Entries on where items appear:
++++++++++

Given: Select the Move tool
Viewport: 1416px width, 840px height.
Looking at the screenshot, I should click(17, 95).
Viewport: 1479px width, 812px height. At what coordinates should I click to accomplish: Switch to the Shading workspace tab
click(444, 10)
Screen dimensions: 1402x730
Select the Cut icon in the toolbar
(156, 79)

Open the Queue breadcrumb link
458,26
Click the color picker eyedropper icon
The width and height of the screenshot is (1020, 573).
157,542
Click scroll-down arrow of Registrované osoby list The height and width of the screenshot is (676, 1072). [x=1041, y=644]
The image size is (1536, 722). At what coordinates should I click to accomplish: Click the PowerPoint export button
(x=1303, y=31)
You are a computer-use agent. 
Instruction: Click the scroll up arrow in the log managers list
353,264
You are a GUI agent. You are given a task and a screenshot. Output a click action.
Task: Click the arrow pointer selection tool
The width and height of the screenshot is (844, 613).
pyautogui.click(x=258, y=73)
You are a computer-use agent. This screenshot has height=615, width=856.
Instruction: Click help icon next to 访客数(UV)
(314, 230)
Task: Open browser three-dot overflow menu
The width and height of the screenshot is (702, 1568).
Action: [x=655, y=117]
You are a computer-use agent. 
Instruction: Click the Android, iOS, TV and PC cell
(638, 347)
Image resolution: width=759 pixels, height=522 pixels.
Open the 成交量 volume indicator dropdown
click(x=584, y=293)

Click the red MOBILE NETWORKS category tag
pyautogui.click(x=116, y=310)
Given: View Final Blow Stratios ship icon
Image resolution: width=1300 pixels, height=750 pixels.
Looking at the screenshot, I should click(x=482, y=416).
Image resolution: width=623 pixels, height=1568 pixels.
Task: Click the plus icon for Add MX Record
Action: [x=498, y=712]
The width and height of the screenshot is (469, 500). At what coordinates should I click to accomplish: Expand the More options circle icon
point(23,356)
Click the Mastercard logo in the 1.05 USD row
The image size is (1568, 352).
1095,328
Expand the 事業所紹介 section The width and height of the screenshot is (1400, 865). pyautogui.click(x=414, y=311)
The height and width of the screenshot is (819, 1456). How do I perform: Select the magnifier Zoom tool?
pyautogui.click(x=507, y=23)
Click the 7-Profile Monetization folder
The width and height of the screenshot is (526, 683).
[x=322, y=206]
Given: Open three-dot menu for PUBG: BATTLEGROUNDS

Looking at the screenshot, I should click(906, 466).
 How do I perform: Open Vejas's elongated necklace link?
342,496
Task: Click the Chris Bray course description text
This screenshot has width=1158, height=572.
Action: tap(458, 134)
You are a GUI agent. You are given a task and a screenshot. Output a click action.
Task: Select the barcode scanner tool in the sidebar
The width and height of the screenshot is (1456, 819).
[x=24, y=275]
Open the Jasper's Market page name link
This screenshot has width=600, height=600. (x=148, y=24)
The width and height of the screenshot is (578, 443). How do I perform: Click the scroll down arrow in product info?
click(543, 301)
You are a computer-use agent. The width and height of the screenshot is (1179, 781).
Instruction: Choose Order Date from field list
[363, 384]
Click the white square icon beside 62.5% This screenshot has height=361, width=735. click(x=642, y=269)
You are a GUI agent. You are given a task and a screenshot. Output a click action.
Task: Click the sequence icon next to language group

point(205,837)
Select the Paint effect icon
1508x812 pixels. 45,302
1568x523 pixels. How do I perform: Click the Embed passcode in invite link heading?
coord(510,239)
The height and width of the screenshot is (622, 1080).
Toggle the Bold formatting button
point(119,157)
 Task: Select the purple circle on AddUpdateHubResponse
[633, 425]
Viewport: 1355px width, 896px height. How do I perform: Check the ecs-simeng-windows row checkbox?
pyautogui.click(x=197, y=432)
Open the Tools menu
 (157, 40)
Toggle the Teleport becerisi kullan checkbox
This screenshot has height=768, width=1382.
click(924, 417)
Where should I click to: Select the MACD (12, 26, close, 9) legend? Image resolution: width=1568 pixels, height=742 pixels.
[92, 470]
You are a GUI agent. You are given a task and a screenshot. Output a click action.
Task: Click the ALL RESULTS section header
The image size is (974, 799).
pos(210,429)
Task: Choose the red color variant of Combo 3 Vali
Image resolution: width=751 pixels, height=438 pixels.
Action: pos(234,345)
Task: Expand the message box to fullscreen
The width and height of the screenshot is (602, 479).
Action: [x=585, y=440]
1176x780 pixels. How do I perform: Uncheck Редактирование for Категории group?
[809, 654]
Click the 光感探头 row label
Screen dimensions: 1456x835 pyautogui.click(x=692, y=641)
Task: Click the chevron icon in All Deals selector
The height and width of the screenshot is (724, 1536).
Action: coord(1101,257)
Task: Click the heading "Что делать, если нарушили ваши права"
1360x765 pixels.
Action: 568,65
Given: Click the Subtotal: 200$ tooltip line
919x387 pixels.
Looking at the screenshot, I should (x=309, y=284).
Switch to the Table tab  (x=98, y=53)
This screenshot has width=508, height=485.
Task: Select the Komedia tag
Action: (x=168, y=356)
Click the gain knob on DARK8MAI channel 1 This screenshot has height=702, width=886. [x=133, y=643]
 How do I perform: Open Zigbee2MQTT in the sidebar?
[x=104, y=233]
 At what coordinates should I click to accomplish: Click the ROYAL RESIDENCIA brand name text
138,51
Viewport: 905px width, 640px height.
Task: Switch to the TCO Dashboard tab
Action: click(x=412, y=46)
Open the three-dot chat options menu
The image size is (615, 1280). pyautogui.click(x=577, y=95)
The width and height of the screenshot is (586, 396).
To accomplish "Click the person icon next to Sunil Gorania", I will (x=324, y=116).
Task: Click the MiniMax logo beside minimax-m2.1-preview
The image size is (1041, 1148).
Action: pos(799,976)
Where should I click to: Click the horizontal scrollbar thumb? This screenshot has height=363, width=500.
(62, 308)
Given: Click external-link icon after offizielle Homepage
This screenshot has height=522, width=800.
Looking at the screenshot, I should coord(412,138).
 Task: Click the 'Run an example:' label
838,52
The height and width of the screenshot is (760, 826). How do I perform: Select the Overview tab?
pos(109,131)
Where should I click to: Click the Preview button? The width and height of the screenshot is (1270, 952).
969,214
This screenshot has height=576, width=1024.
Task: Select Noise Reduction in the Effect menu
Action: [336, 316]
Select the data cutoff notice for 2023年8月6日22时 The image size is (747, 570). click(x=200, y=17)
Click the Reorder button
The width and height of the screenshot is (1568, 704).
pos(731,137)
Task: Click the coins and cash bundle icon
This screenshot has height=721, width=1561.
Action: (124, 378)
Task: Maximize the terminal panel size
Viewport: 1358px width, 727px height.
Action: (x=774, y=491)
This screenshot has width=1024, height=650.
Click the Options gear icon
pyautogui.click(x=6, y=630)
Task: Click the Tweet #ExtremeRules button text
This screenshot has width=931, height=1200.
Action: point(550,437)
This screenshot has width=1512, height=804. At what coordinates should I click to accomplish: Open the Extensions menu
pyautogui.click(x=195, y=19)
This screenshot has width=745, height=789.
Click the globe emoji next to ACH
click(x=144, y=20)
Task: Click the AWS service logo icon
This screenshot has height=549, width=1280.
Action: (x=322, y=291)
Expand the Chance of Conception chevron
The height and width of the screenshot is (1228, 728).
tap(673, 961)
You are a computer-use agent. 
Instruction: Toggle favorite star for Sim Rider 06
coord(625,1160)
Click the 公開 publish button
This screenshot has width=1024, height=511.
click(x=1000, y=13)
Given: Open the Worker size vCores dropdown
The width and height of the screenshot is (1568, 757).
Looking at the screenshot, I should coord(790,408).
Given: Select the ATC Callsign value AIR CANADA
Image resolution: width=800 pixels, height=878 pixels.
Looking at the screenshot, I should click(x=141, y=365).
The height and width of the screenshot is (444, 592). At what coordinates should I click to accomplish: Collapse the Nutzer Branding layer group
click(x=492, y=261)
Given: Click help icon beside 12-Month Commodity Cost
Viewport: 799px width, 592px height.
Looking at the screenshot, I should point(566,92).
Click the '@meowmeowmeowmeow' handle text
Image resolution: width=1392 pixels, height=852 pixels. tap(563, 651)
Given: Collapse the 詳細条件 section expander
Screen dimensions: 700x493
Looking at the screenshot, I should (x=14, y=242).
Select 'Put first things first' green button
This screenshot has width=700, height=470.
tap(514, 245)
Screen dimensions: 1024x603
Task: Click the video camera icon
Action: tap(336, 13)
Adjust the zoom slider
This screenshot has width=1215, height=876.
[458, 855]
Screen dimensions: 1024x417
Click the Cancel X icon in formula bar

++++++++++

**Exercise**
Render the records as a Markdown table with the columns "No." and "Record Line", starting at the line that contains "Where should I click to: Click the Preview" and ending at the line that contains "Action: point(550,437)", omitting blank lines.

**Completed task**
| No. | Record Line |
|---|---|
| 1 | Where should I click to: Click the Preview button? The width and height of the screenshot is (1270, 952). |
| 2 | 969,214 |
| 3 | This screenshot has height=576, width=1024. |
| 4 | Task: Select Noise Reduction in the Effect menu |
| 5 | Action: [336, 316] |
| 6 | Select the data cutoff notice for 2023年8月6日22时 The image size is (747, 570). click(x=200, y=17) |
| 7 | Click the Reorder button |
| 8 | The width and height of the screenshot is (1568, 704). |
| 9 | pos(731,137) |
| 10 | Task: Click the coins and cash bundle icon |
| 11 | This screenshot has height=721, width=1561. |
| 12 | Action: (124, 378) |
| 13 | Task: Maximize the terminal panel size |
| 14 | Viewport: 1358px width, 727px height. |
| 15 | Action: (x=774, y=491) |
| 16 | This screenshot has width=1024, height=650. |
| 17 | Click the Options gear icon |
| 18 | pyautogui.click(x=6, y=630) |
| 19 | Task: Click the Tweet #ExtremeRules button text |
| 20 | This screenshot has width=931, height=1200. |
| 21 | Action: point(550,437) |